Less than two weeks after the Rifflandia music festival, Lucky Bar hosted arguably one of the best rock shows of the year from Canadian indie rock royalty, Julie & The Wrong Guys, with Victoria’s No Liars opening.
Since No Liars‘ debut back in the summer of 2015, this hardcore emo band has grown in speed and ferocity. The ever-present raw and emotional lyrics of vocalist Morley Graff, coupled with the melodic harmonies of Noah Edwards, each song is a call to arms to those who grew up in the punk and hardcore scenes of the late 1990s and early 2000s. A refreshing new take on the music of our youth, but with healthy dose of nostalgia. It should come as no surprise that they have often been compared to the likes of Canadian post-hardcore act Alexisonfire.

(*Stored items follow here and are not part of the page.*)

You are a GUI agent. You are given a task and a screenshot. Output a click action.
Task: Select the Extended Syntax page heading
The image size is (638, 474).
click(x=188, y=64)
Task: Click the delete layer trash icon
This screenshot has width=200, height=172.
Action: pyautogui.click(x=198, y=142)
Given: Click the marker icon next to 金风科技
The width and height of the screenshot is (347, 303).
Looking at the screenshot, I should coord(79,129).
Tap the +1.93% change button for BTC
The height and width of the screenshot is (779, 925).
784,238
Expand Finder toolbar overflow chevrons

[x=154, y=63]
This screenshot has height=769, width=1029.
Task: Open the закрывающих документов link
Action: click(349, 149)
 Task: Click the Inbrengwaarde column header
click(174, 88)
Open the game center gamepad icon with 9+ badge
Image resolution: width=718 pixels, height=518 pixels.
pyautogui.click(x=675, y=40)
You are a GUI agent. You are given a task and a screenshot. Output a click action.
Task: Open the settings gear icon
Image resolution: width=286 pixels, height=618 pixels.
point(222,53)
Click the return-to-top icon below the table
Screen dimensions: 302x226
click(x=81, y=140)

No Liars seemed to be a near-perfect pairing for the full-on evening. The band relished in their new material from a forthcoming album, but returned to the songs off their self-titled EP. Their radio single, Catalyst, remains a standout during all their live performances.
Towards the end of No Liars’ set, vocalist Morley Graff leapt off the stage with microphone in hand to join the 7 or 8 people that had started a mini mosh pit on the dance floor of Lucky Bar. There Morley was joined by members of local rock band Malahat, who joined in the fun by screaming lyrics into the mic with him.

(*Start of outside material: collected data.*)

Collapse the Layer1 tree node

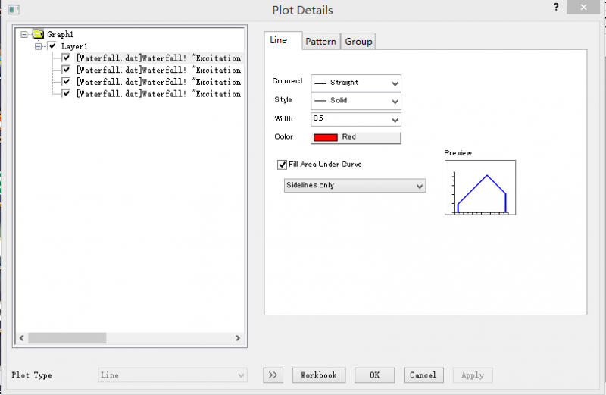tap(38, 46)
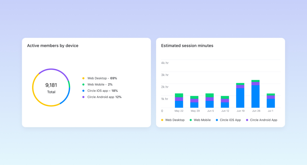Select Circle Android app 12% legend label
The image size is (307, 165).
click(104, 97)
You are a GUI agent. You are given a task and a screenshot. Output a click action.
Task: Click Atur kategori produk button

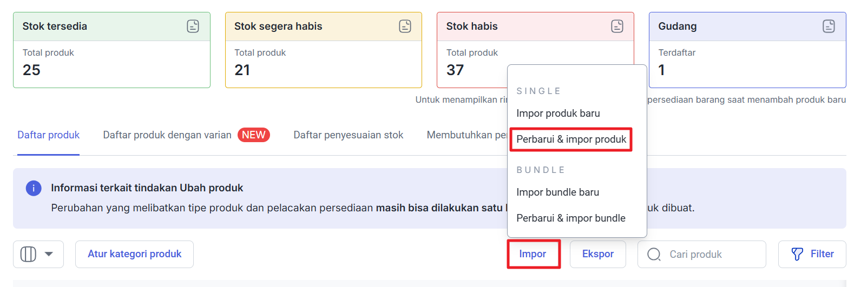(x=134, y=254)
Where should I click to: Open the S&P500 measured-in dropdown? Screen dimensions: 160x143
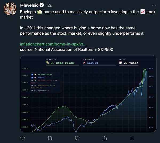point(99,63)
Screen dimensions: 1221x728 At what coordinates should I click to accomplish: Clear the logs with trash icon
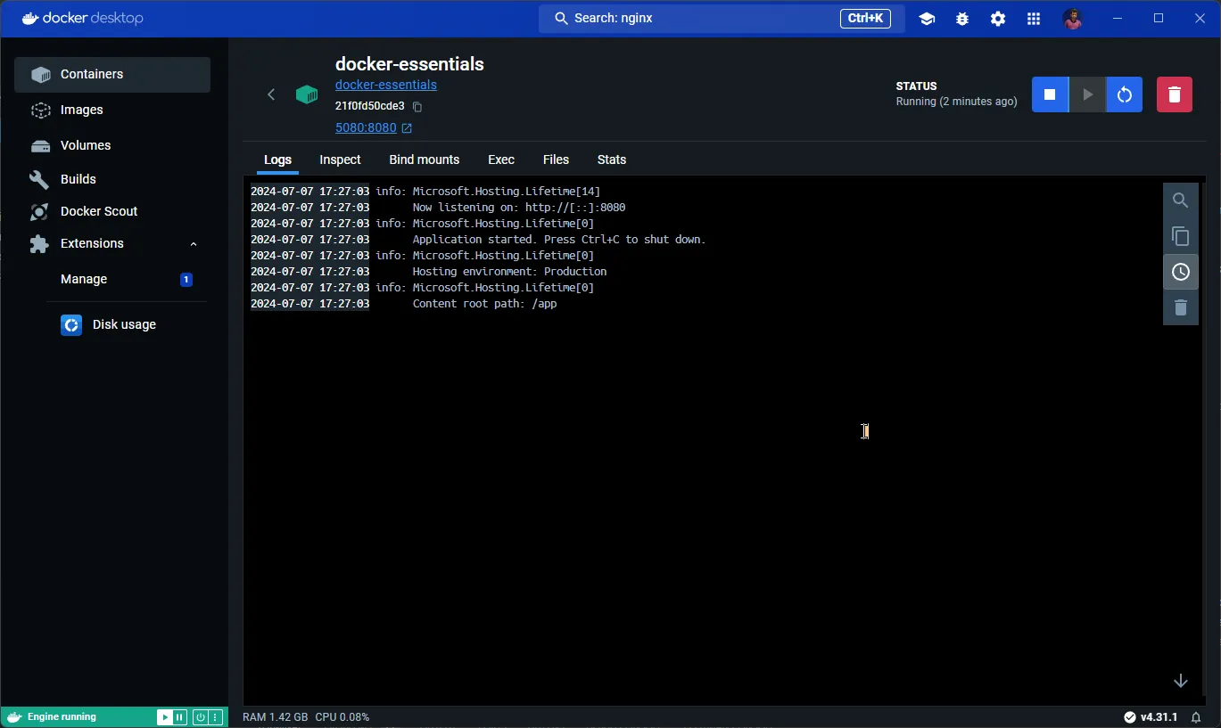pos(1180,307)
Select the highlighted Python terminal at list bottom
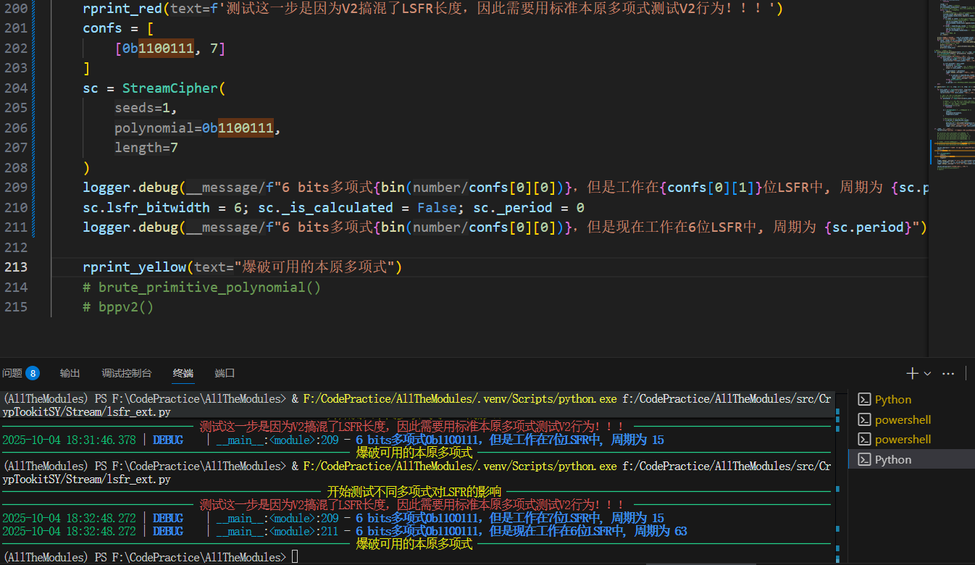The width and height of the screenshot is (975, 565). [x=892, y=460]
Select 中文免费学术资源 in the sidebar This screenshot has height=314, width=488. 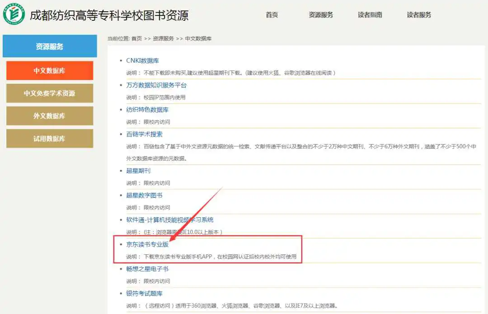pos(50,94)
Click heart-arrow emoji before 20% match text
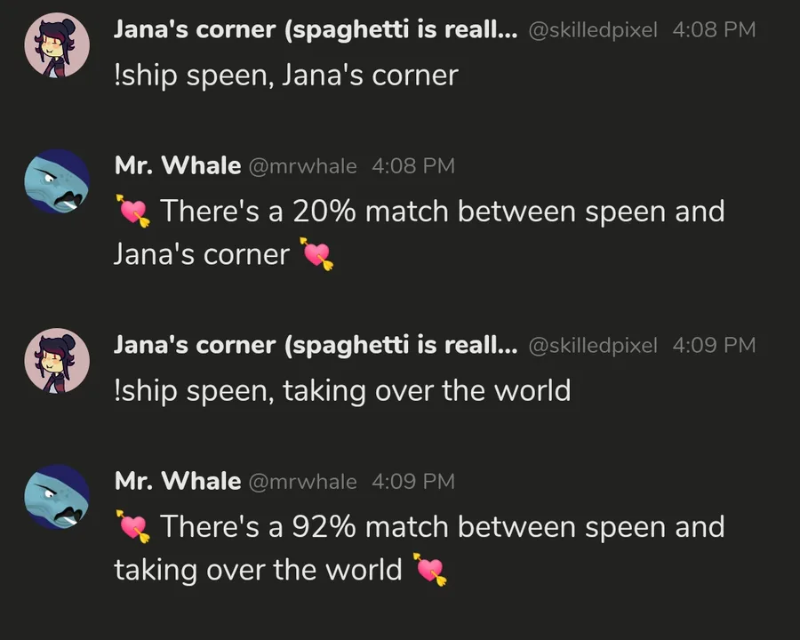 (x=132, y=211)
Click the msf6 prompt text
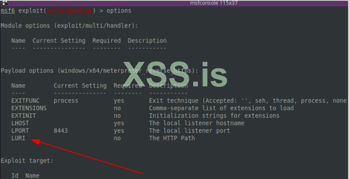Viewport: 350px width, 179px height. 7,11
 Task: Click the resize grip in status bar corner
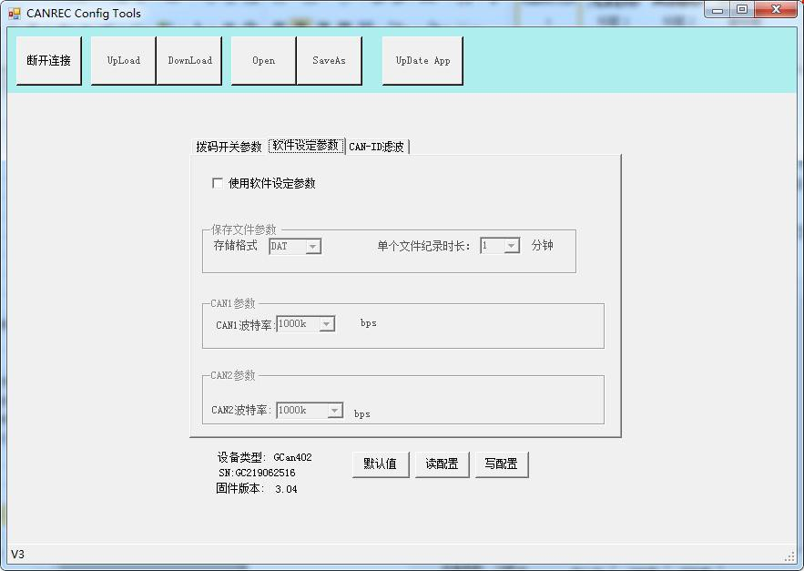click(x=789, y=556)
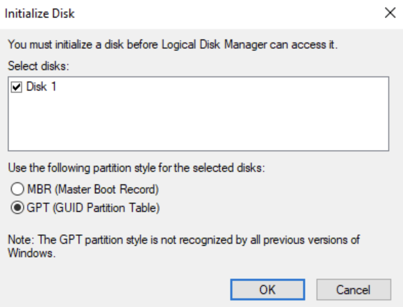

We don’t see No Liars on the roster of many shows these days, but that might be the secret to their success locally: keep us wanting more.
Julie Doiron is no stranger to fuzz, distortion, and heavy guitar riffs. She cut her teeth during the ’90s with the band Eric’s Trip, and the Moncton, New Brunswick indie rock band made history when they were the first Canadian act to sign to the legendary record label, Sub Pop.
Add Canadian musician Eamon McGrath and Cancer Bats’ rhythm section, Mike Peters and Jay Schwarzer, and you have Julie & The Wrong Guys. Or as Dorion lovingly referred to her bandmates, “The Bruisers.”
Early in the concert, Doiron lamented that this was a long overdue return to Victoria as she hadn’t played here in roughly five years; a feeling shared by many fans in the audience that night, but we’re happy she’d had finally made the trip back with The Wrong Guys in tow.
Before the the show, several fans shared stories fondly of watching Julie Doiron hobble around the stage in a foot cast with Gord Downie and The Country of Miracles during their Rifflandia 3 performance in 2010.
Julie and The Wrong Guys played their debut full length album front to back. A heavy, sweaty, and fun set filled with hair flips. Throughout the set, bassist Jay Schwarzer and Julie played off each others’ energy, while Eamon McGrath would occasionally retreat to a dark corner of the stage only to emerge with a flying scissor kick-style jump.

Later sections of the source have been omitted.